La pista mafiosa. È stata la prima ipotesi a caldo dopo l'attentato, alimentata soprattutto dalla stampa: il nome della scuola, l'arrivo a Brindisi della carovana antimafia e il vicino ventennale delle stragi del '92. Ma l'obiettivo e le modalità dell'attentato non rientrano nel modus operandi della mafia e gli inquirenti, dopo i primi accertamenti, si sono concentrati altrove. Ormai a parlare di questa pista rimangono quasi solo i giornalisti e i politici.

La pista della criminalità organizzata locale. Senza arrivare a parlare di mafia, si potrebbe trattare di un crudele atto delle Sacra Corona Unita. Perché proprio la scuola femminile Morvillo? Due delle ragazze ferite sono figlie di un imprenditore che ha collaborato con Don Ciotti e l'associazione antimafia Libera. Resta comunque il fatto che le modalità non sembrano rientrare in quelle di un'associazione criminale che cerca consenso nel territorio.

La pista politico-mafiosa. Il Fatto quotidiano ha parlato di una "trattativa bis" tra Stato e mafia, alla base dell'attentato. Gli indizi sarebbero il tentato suicidio di Provenzano in carcere e le parole del figlio del boss, Angelo, "violenza genera violenza" che suonano come una minaccia alle istituzioni. Da qui l'ipotesi che la mafia stia cercando di aprire a suon di bombe una nuova trattativa con lo Stato. Al momento non è una pista seguita con attenzione dagli inquirenti.

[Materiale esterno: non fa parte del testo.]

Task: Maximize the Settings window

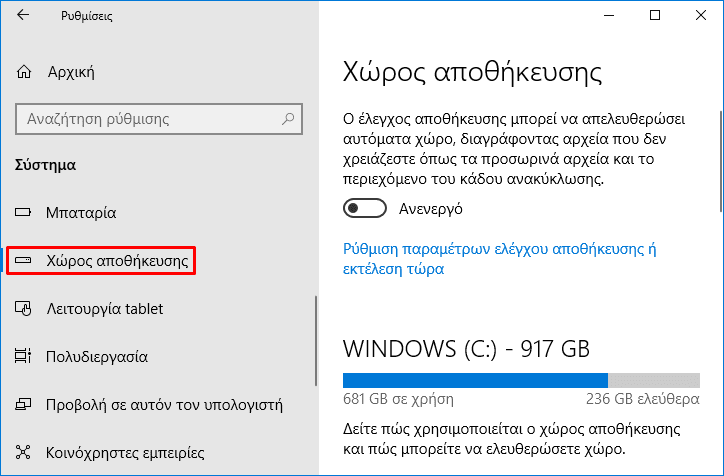Action: [x=655, y=15]
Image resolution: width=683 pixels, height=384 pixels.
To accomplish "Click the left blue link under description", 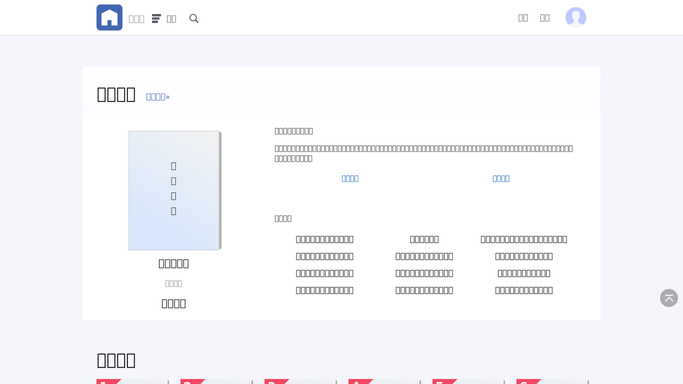I will click(350, 179).
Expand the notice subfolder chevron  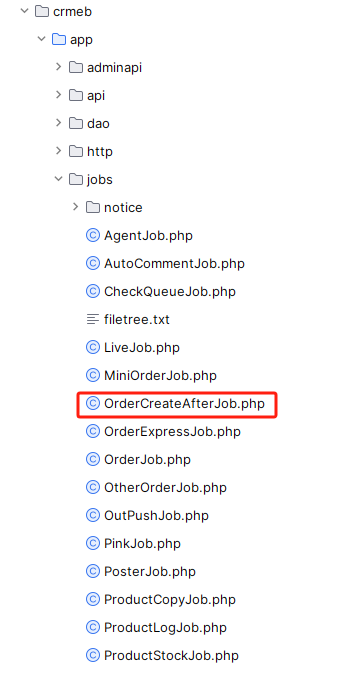click(76, 207)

La pista del terrorismo eversivo. Strategia della tensione, settori deviati delle istituzioni, tutte cose che sembravano far parte del passato e che invece tornano ogni volta che l'Italia vive una situazione di incertezza istituzionale e politica. A parlarne per primo è stato Beppe Grillo, chiedendosi a chi giovi un'azione del genere. Non alla mafia, né alla criminalità brindisina. E allora? Grillo non fa ipotesi, ma poi è arrivata la notizia che gli inquirenti hanno fermato un ex militare.

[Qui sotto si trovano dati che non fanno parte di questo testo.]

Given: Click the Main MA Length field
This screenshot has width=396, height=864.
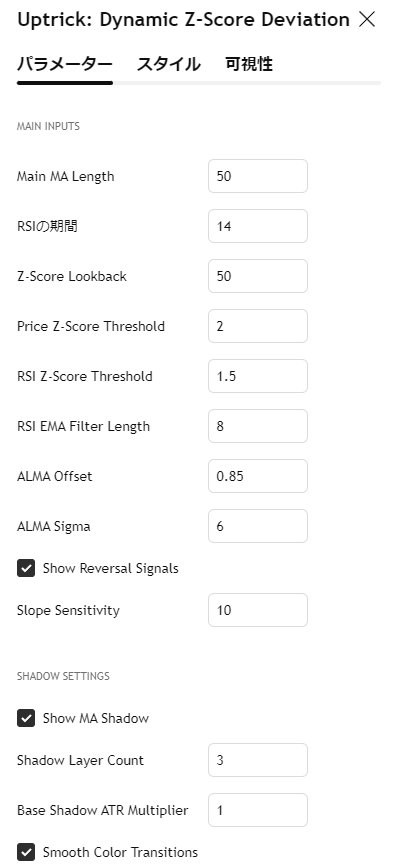Looking at the screenshot, I should tap(258, 176).
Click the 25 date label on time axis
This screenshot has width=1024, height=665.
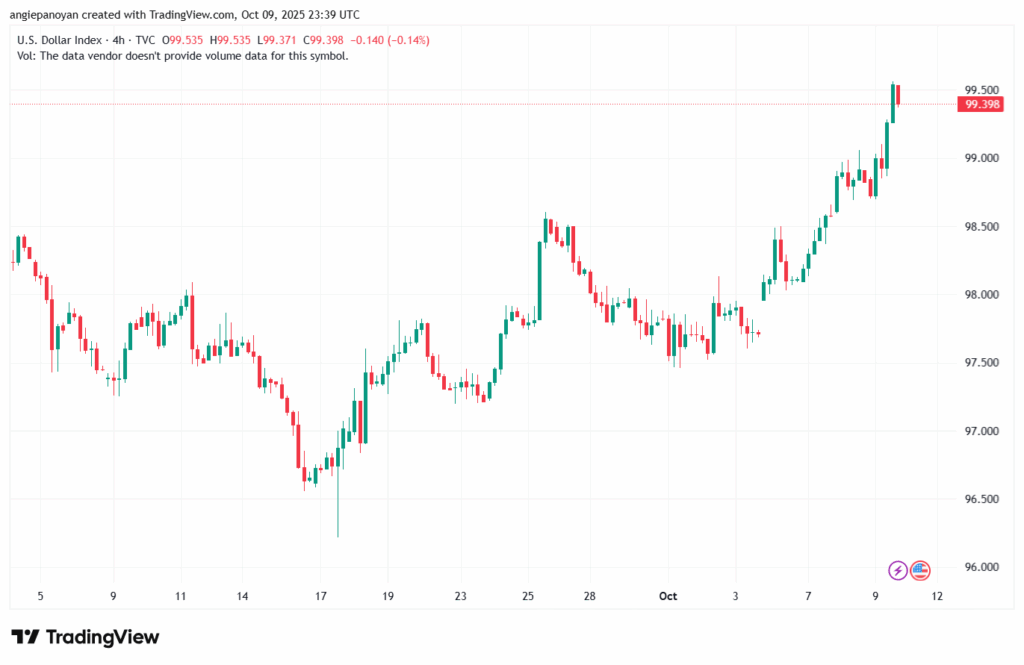coord(528,596)
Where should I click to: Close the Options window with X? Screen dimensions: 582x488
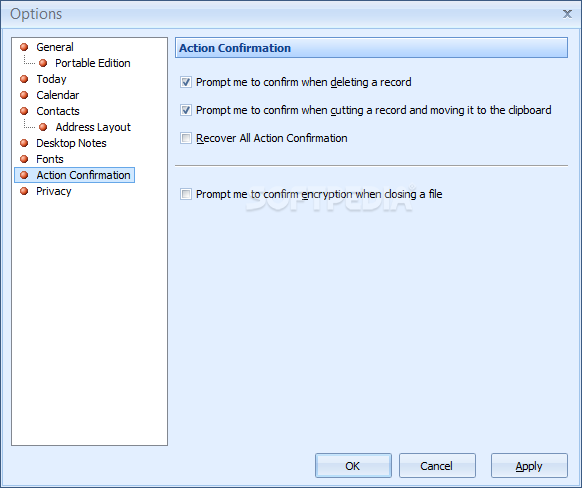click(567, 14)
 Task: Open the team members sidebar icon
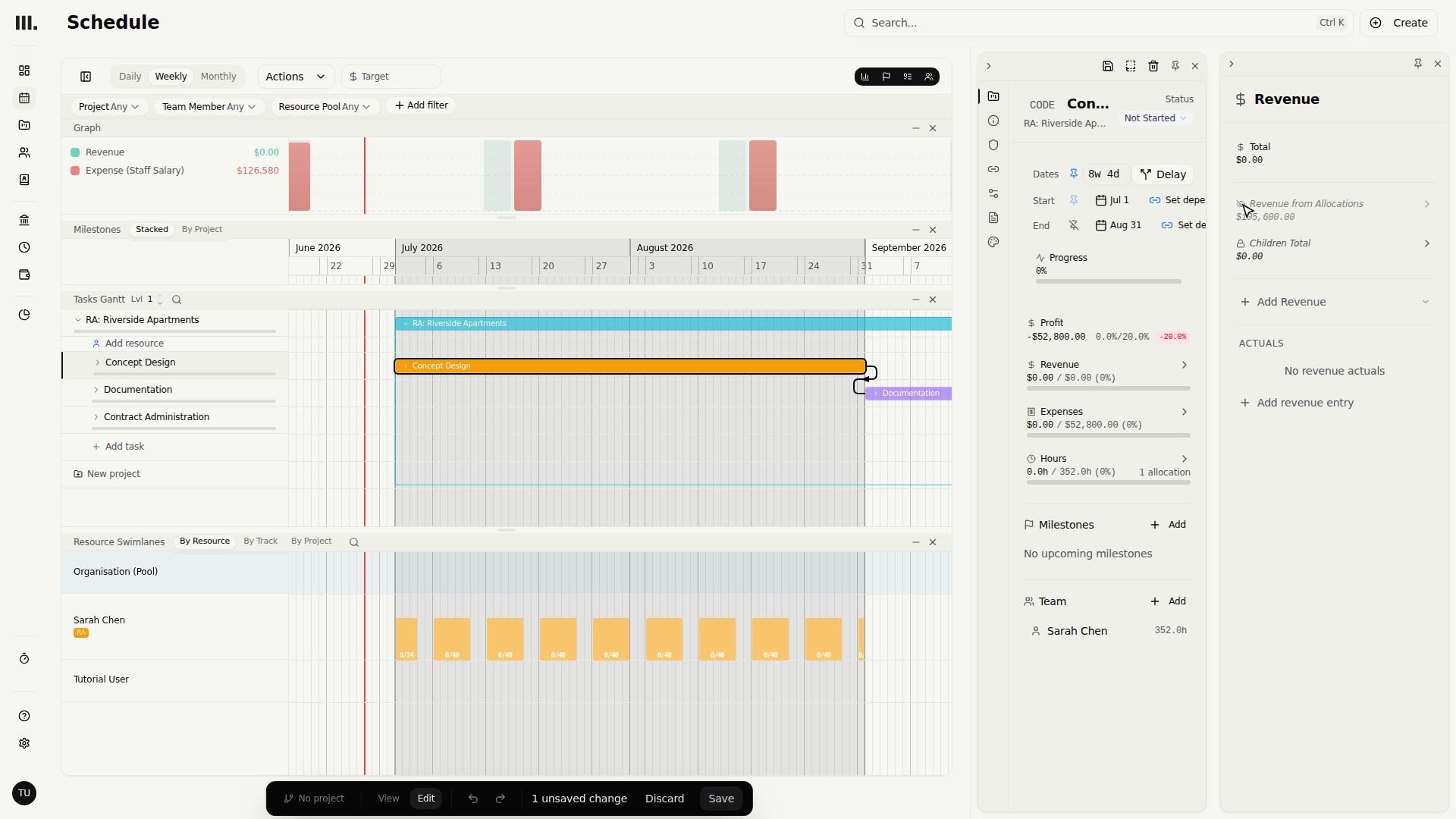click(24, 152)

La pista del folle. Scartato nelle prime ore, è lo scenario che ora sembra più verosimile. Il gesto di un folle, dettato dalla volontà di compiere una strage fine a se stessa, o di vendicarsi per un presunto torto subito (si è parlato perfino di un innamorato respinto). I due sospettati interrogati stanotte avrebbero un alibi, ma pare che l'attentatore abbia azionato le bombe con un telecomando, quindi non voleva colpire nel mucchio (la maggior parte delle studentesse a quell'ora doveva ancora arrivare), ma forse aveva un obiettivo preciso.